In one of its issues in 1967, the Junior Statesman, a Calcutta weekly, published a feature on the yeti. On the cover was an artist's appropriately abominable interpretation of the snowman's appearance.

At that time I was living in a jungle village in Tripura State. When my cook, a member of the Garo tribe, saw the cover portrait, he exclaimed, with a gasp of recognition, ‘Eh ! Bura debota’(Old-man evil spirit). Darlong tribespeople of the village examined the picture with great interest, because it corresponded to the idea which they also held of what evil spirits, or jungle deities, should look like.
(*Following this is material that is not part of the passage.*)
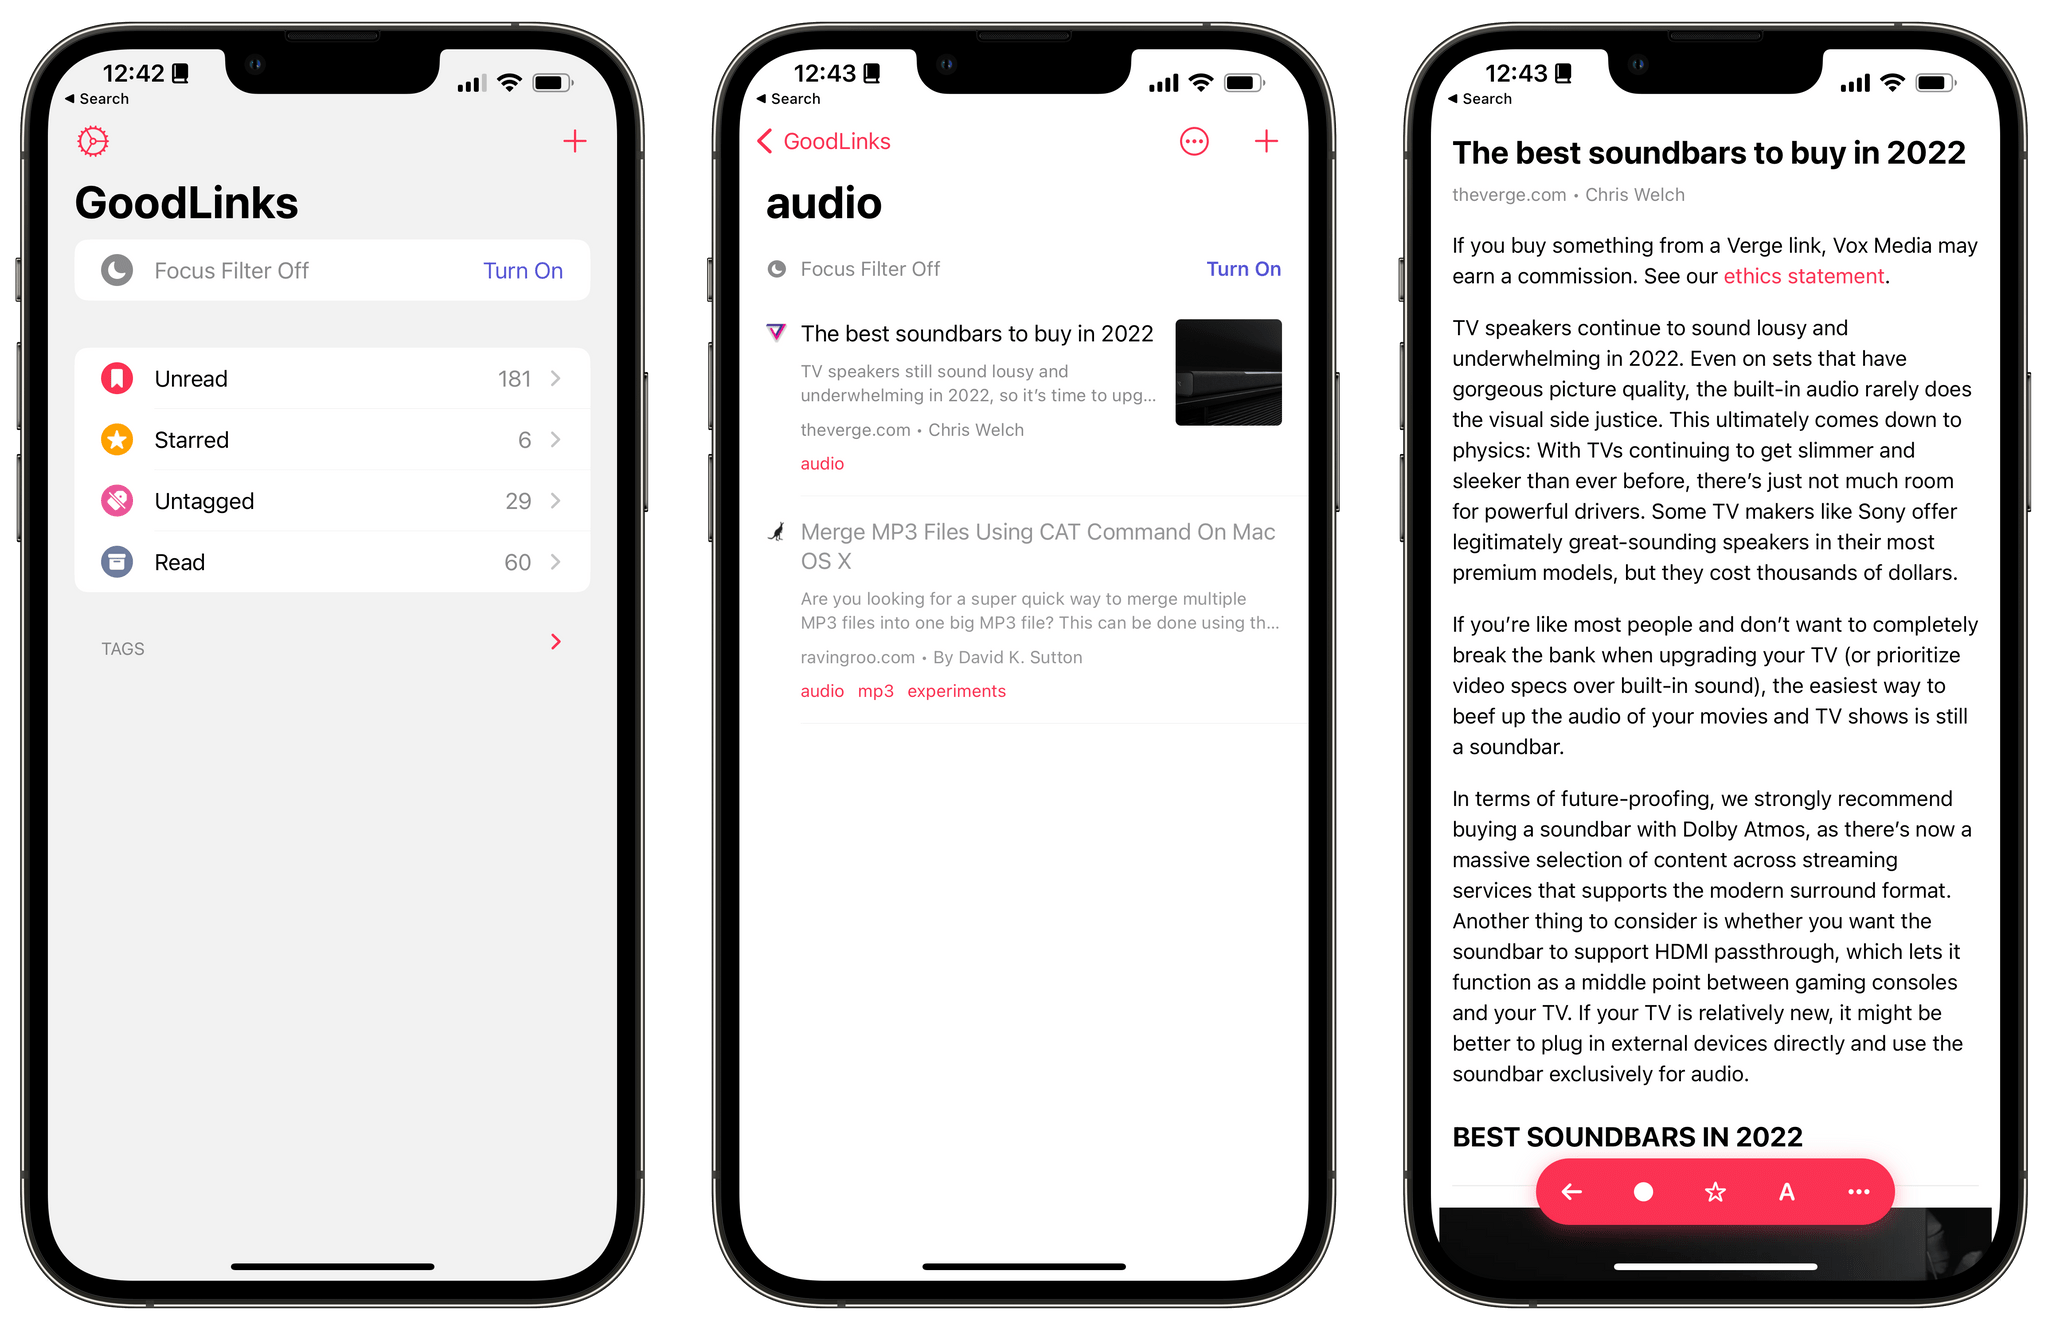2048x1330 pixels.
Task: Turn on the Focus Filter toggle
Action: click(519, 270)

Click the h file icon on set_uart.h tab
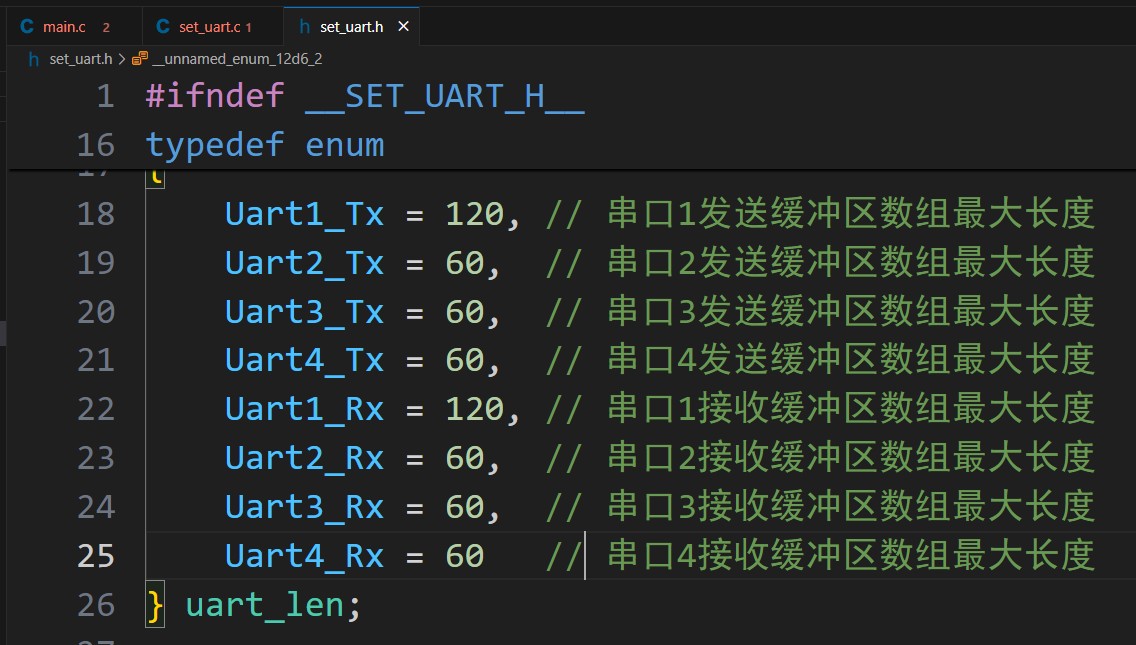click(x=304, y=26)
As they told of what these spirits can do, the tales bore uncanny resemblances to the storied exploits of the yeti.

Then it dawned on me: most prescientific cultures, whose people are in the animistic stage of belief, have their own peculiar mythical bogey-man, or figure of fear—and the yeti of the Sherpas is nothing more than this. No doubt this is being wise after the event, following the scientific de-bunking of the famous Khumjung ‘yeti scalp’. But it could well be the explanation.

Features of the Sola Khumbu countryside have helped to build up the legend: suitable animals, like bears, to make human-looking footprints, suitable snow to retain the prints and enlarge them on partial melting, and suitable skins for scalps. But all attempts to find eyewitnesses of a yeti notoriously dissolve into secondhand, third-hand or more distant retellings of the tale. It should also be remembered that the succession of European mountaineers who reported the footprints over the years were accompanied by their Sherpas, who provided the explanations.
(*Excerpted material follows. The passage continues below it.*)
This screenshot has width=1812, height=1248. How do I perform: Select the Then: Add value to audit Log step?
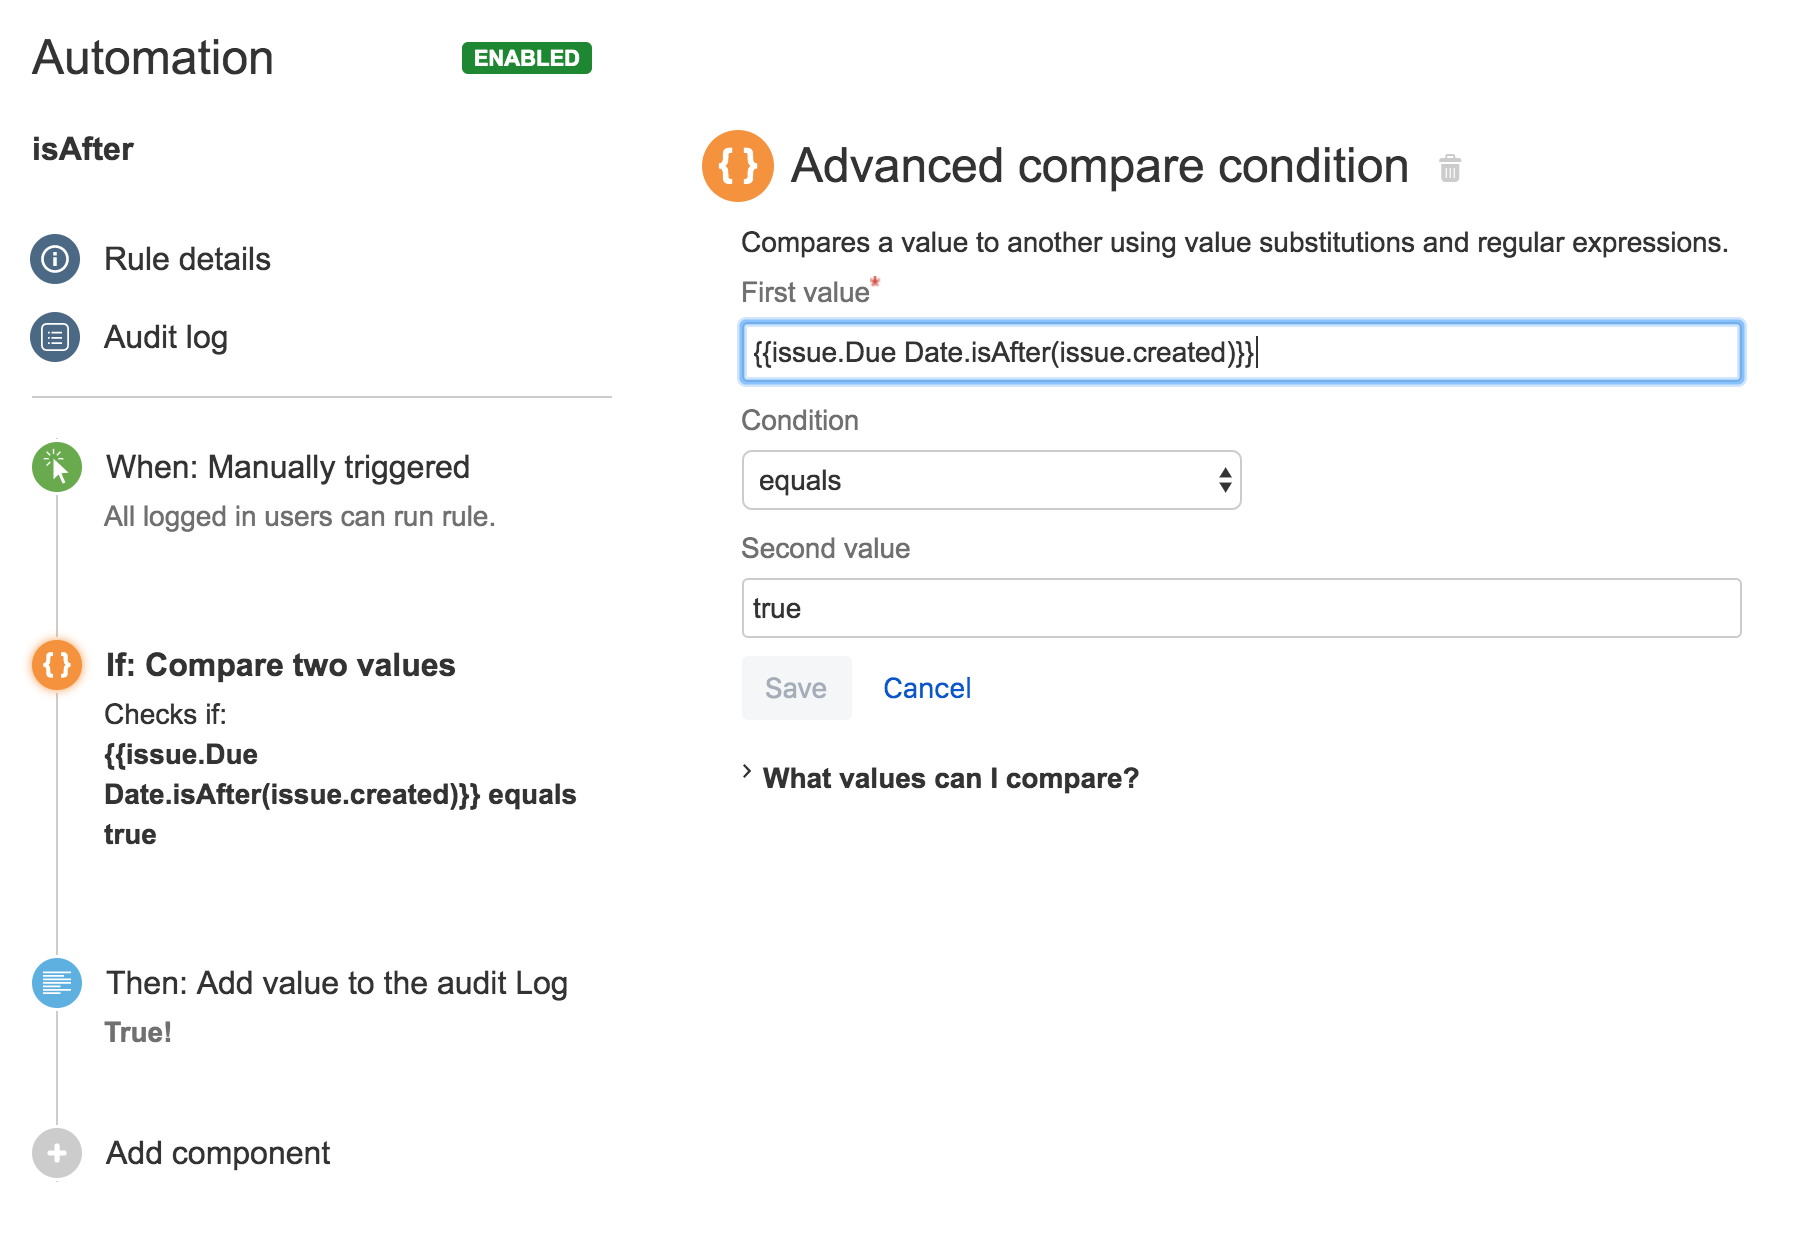[336, 983]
Among the Sherpas, people who their friends say have been attacked or seen by a yeti sicken or sometimes die. Similarly, tribals of North-East India regard an encounter with a 'debota' as a serious disaster, and become terrified of falling ill, or of a coming death in the family. One reported sighting of a debota was investigated. The object turned out to be an upright bamboo stake waving back and forth in the current of a stream; its lower end had become caught in a rock. Any unexplained phenomenon in the jungle, such as the sudden waving of a branch on a windless day, is attributed to the activity of a debota. And the entire ancestral religion of the tribals is an elaborate system of offering the right gifts to avert the capricious wrath of these beings. Even after a people embraces a more developed religion, such as Buddhism in the case of the Sherpas, these animistic beliefs and practices often survive and coexist with the new faith.
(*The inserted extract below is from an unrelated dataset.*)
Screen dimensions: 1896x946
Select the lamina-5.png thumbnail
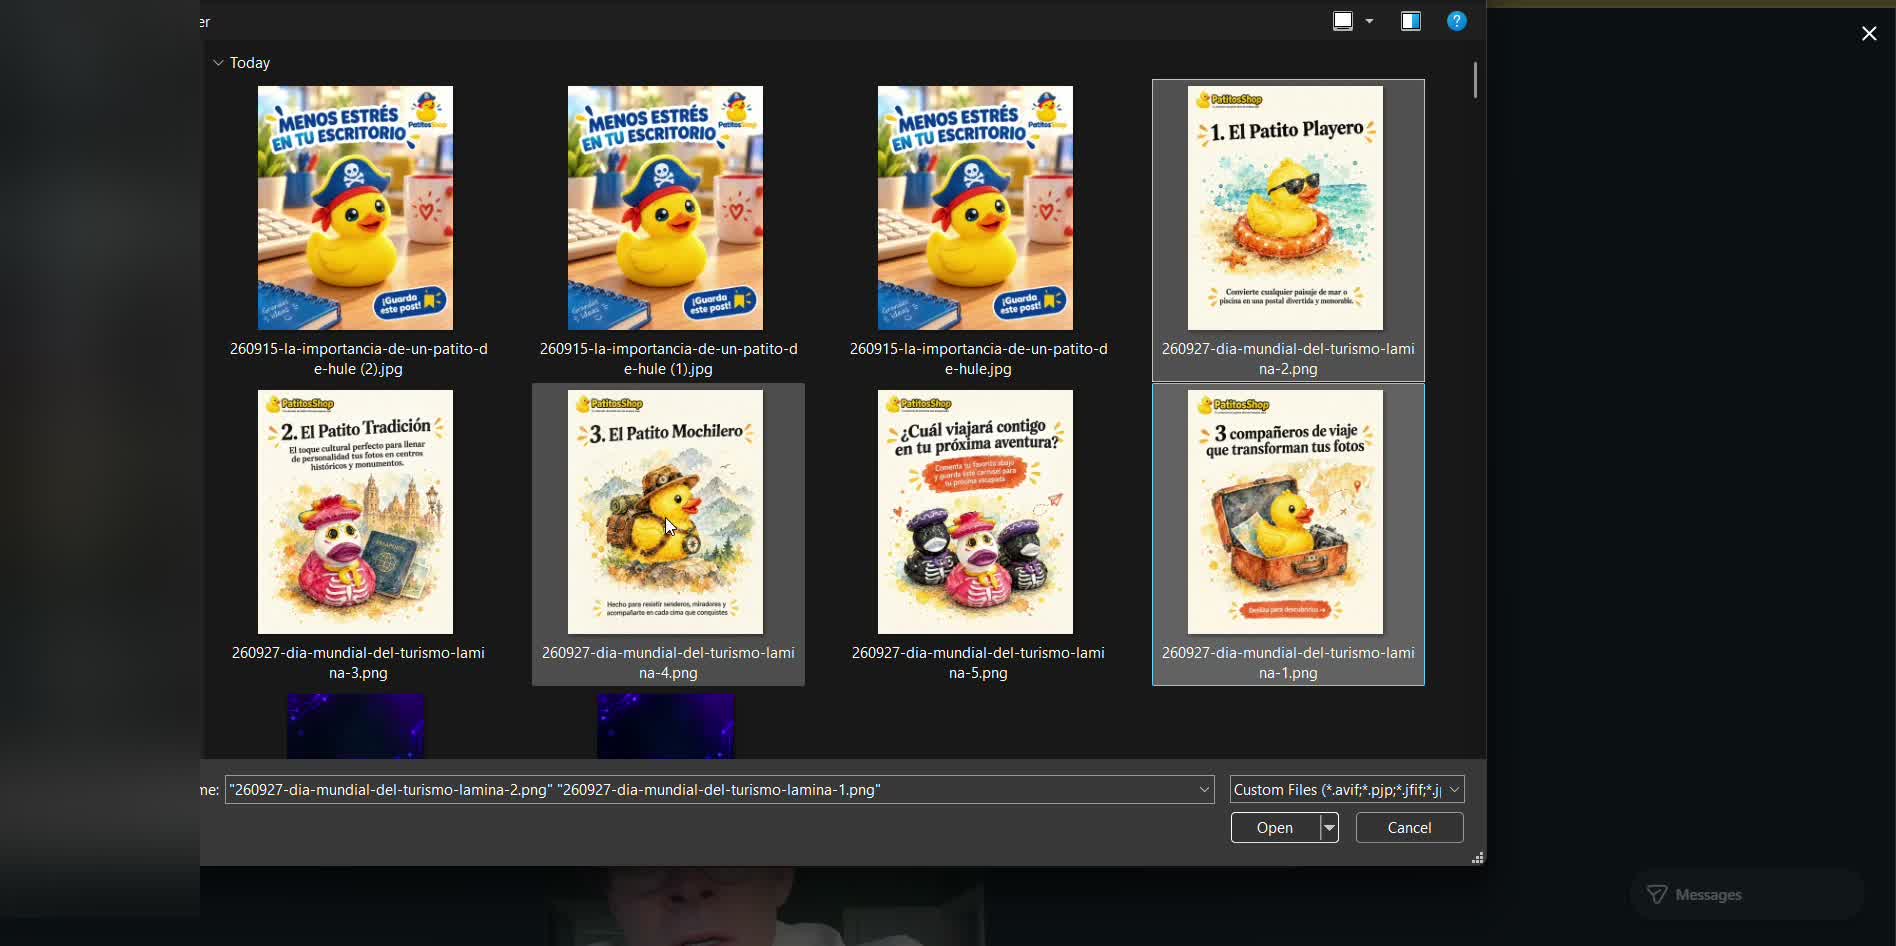976,512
If one goes back far enough in the culture of any people, one finds at some stage a belief in the existence of mythical beings corresponding to the yeti—whether they be the ogres of European fairy tales, the devils of the Middle Ages or the lilith of the ancient Hebrews (a nocturnal, hairy, female monster, especially dangerous to infants).

What of the many serious attempts to find the yeti, and even whole expeditions that have set out with the capture of a yeti as a major objective, equipped with trip-wire cameras and tranquillizer guns ? One can only surmize that if the de-tribalized Westerners involved had taken the trouble to consult a specialist scholar or two in the history of religions, a lot of toil, sweat and money could have been put to better use.